El sentimiento negativo surgió ante el aumento de la preocupación entre los participantes del mercado global respecto a las valoraciones de la inteligencia artificial (IA) y los resultados del sector de los semiconductores. Las principales empresas tecnológicas de Corea del Sur fueron las más afectadas; según se informó, SK Hynix Inc se desplomó casi un 10%, mientras que Samsung Electronics cayó más de un 6% después de que sus últimos informes financieros decepcionaran a los inversores.
Esta situación también se extendió a la cadena de suministro de semiconductores en otras regiones de Asia. Empresas como Kioxia Holdings Corp, Murata Manufacturing y TDK Corp registraron correcciones de precios significativas. Este fenómeno refleja el escepticismo de los inversores sobre si el enorme gasto de capital destinado por las empresas tecnológicas a la infraestructura de IA podrá ofrecer un rendimiento equivalente en el futuro.

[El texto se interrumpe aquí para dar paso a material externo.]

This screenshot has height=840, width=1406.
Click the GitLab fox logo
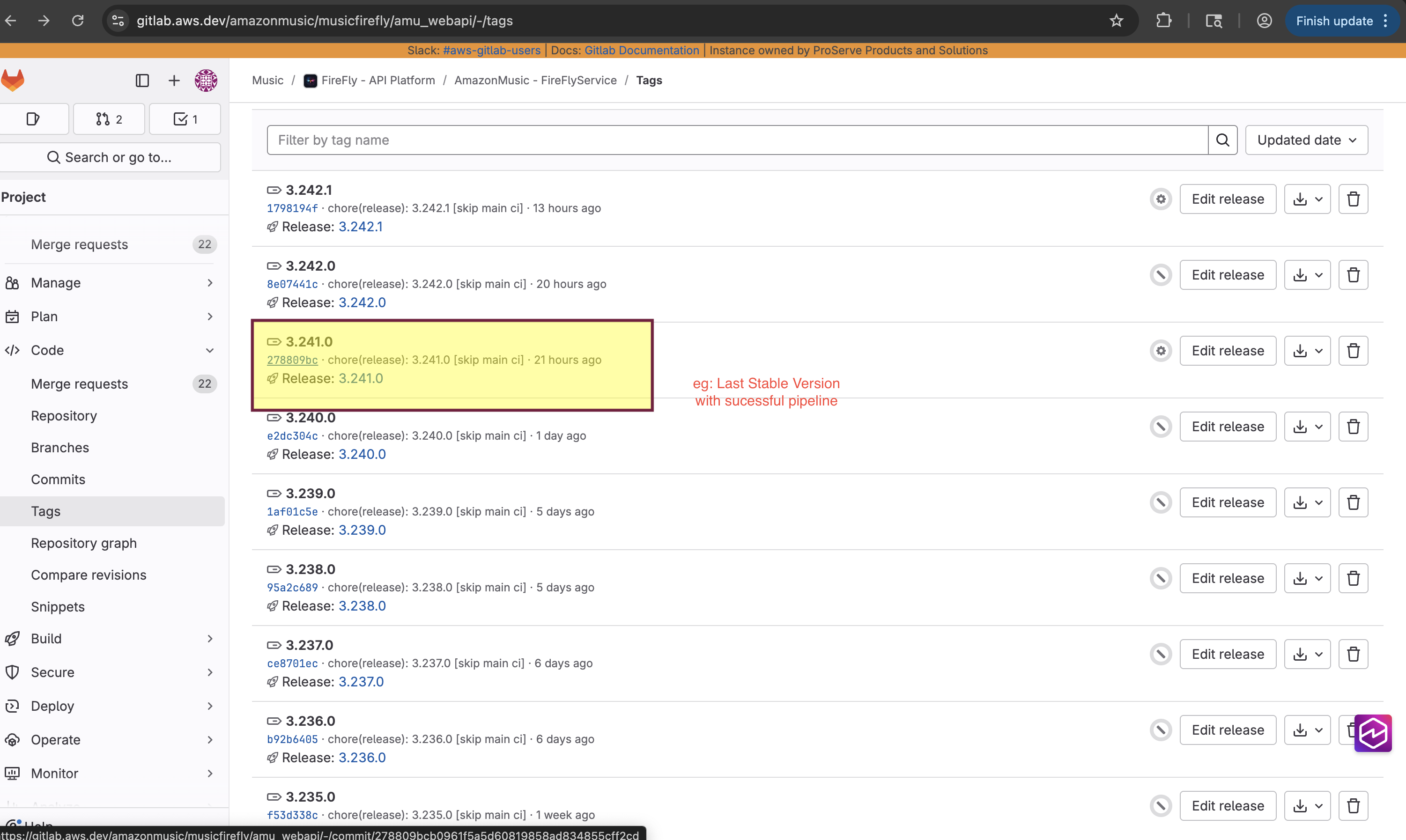(13, 80)
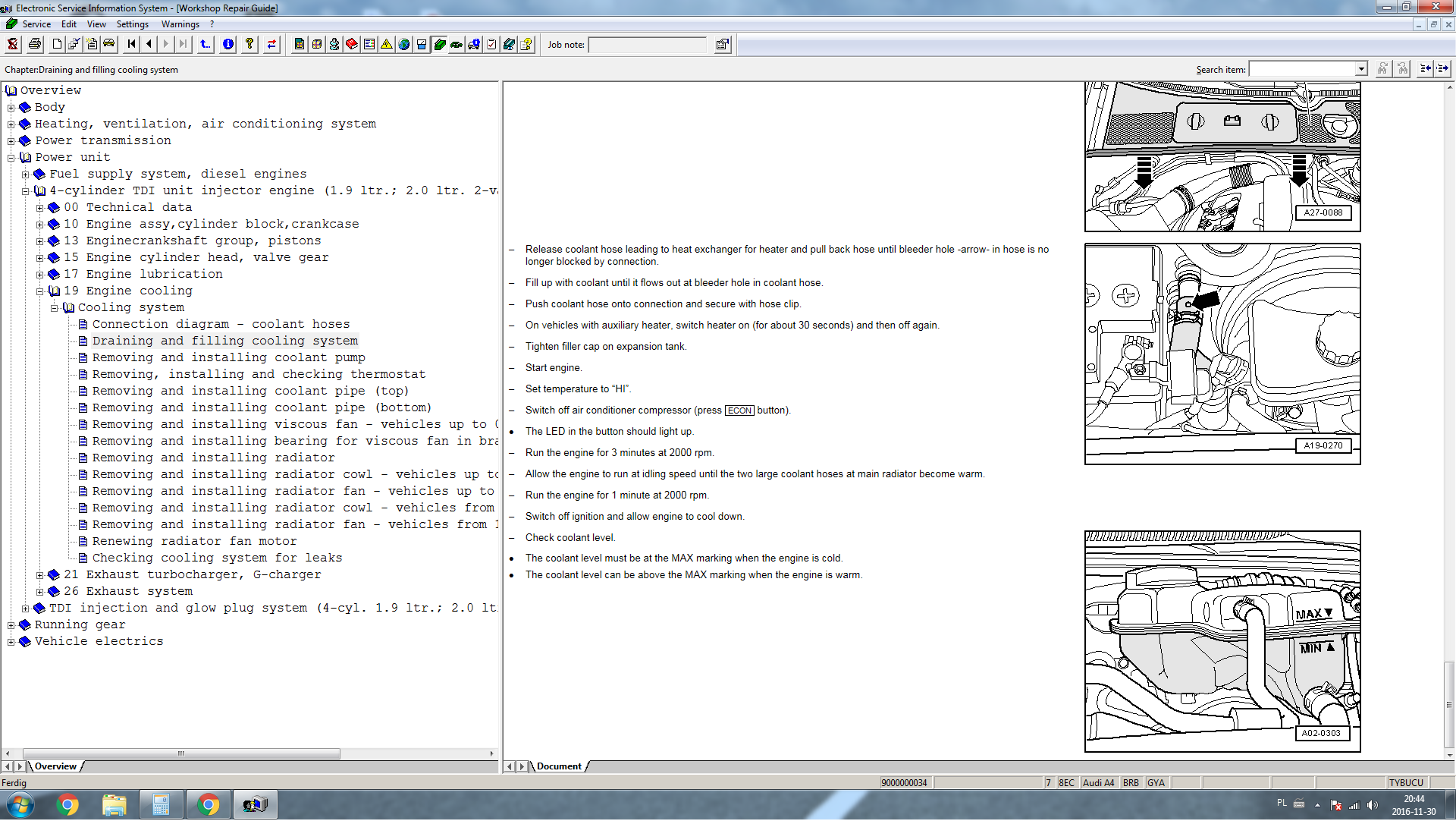The image size is (1456, 821).
Task: Click the red book toolbar icon
Action: 352,44
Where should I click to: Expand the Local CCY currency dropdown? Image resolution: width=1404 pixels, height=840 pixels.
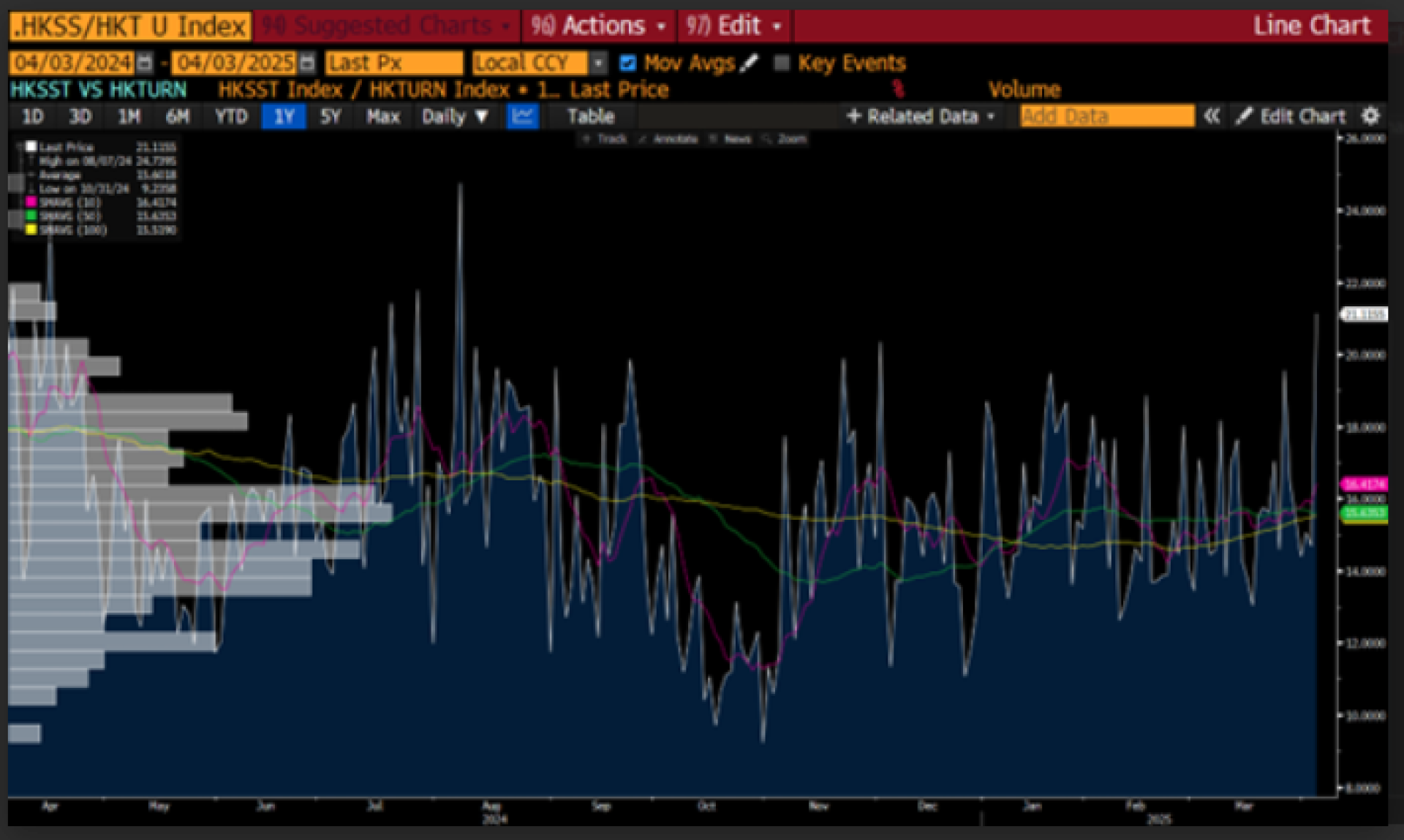pyautogui.click(x=598, y=64)
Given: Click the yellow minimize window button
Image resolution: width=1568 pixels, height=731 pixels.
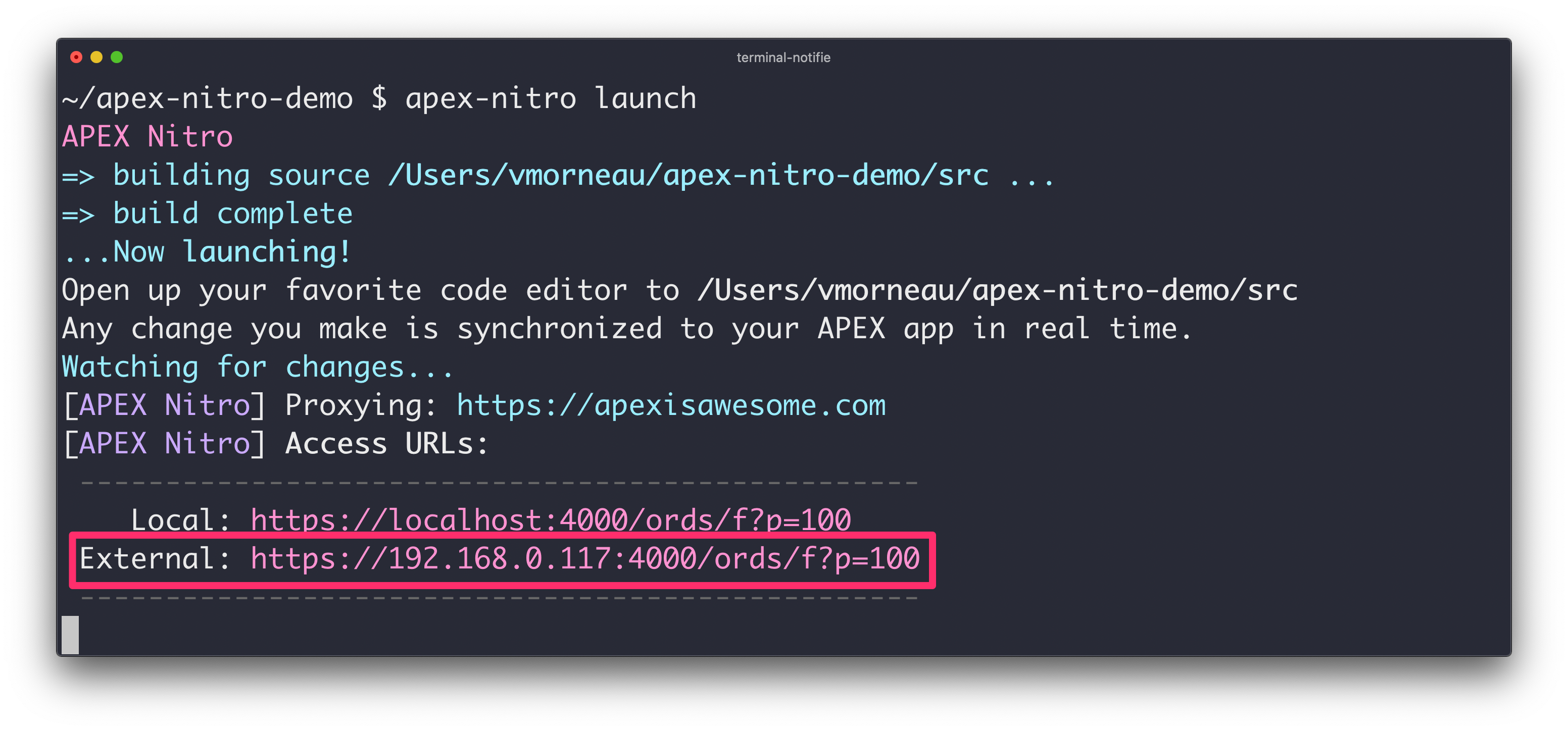Looking at the screenshot, I should 96,57.

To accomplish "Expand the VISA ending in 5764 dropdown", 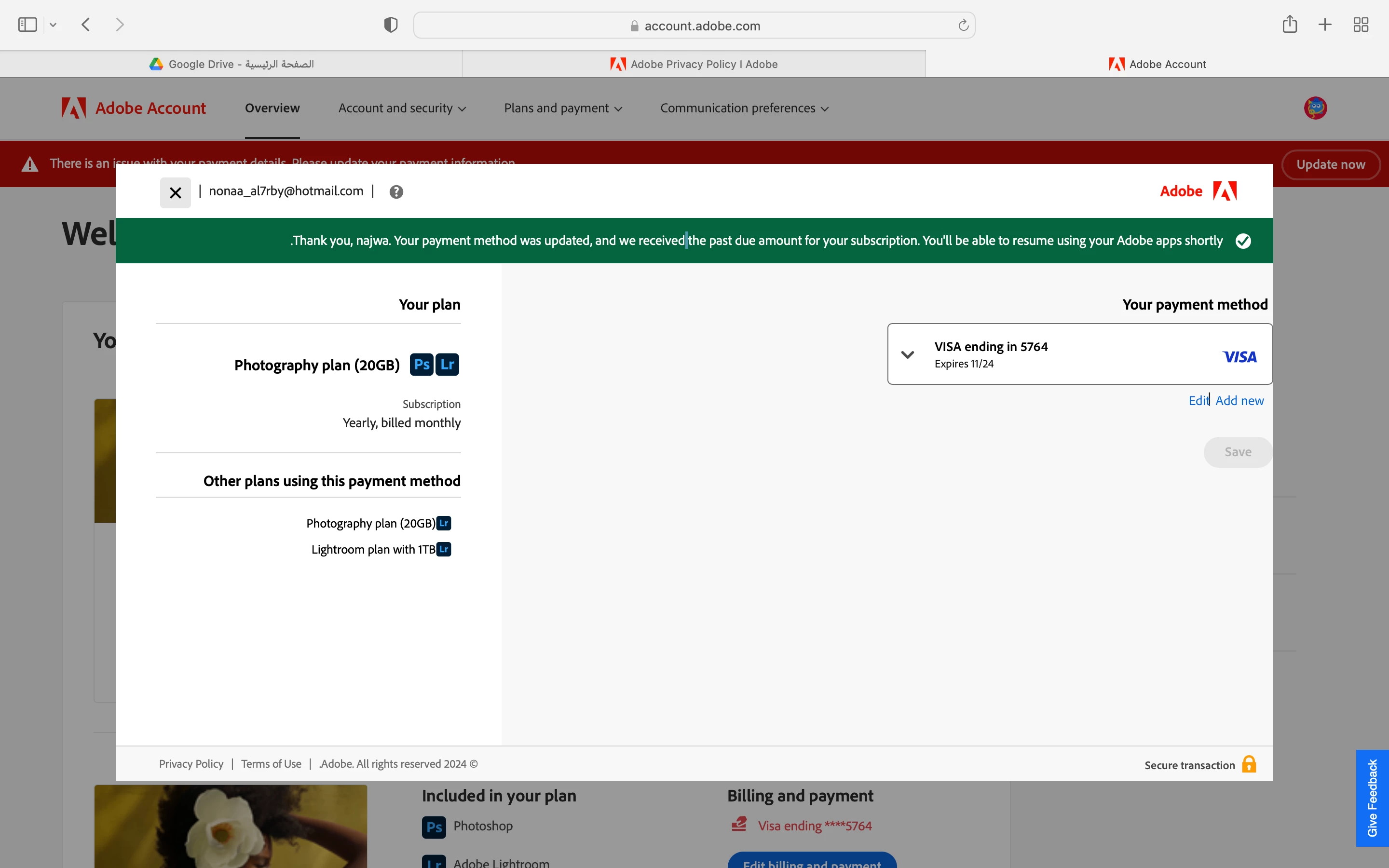I will [908, 354].
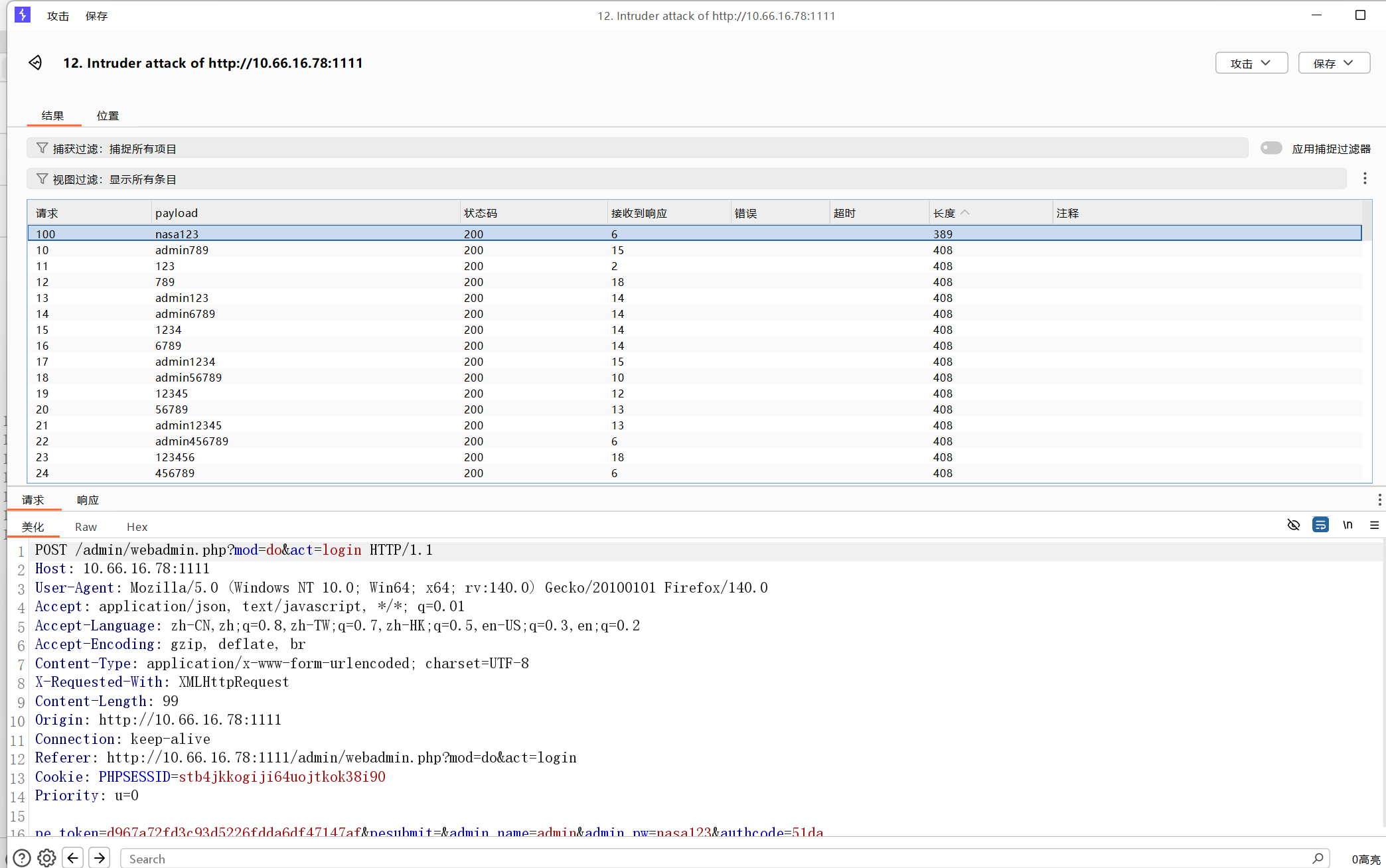This screenshot has height=868, width=1386.
Task: Click the back arrow icon beside attack title
Action: (35, 62)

La presión de venta marca un período de alta volatilidad que actualmente afecta a los mercados de capitales asiáticos. Tras registrar un rally de ganancias durante los últimos meses, los participantes del mercado están adoptando ahora una postura más defensiva, cuestionando la sostenibilidad de la rentabilidad de los chips de memoria para cubrir los altos costes de inversión en investigación y desarrollo de IA.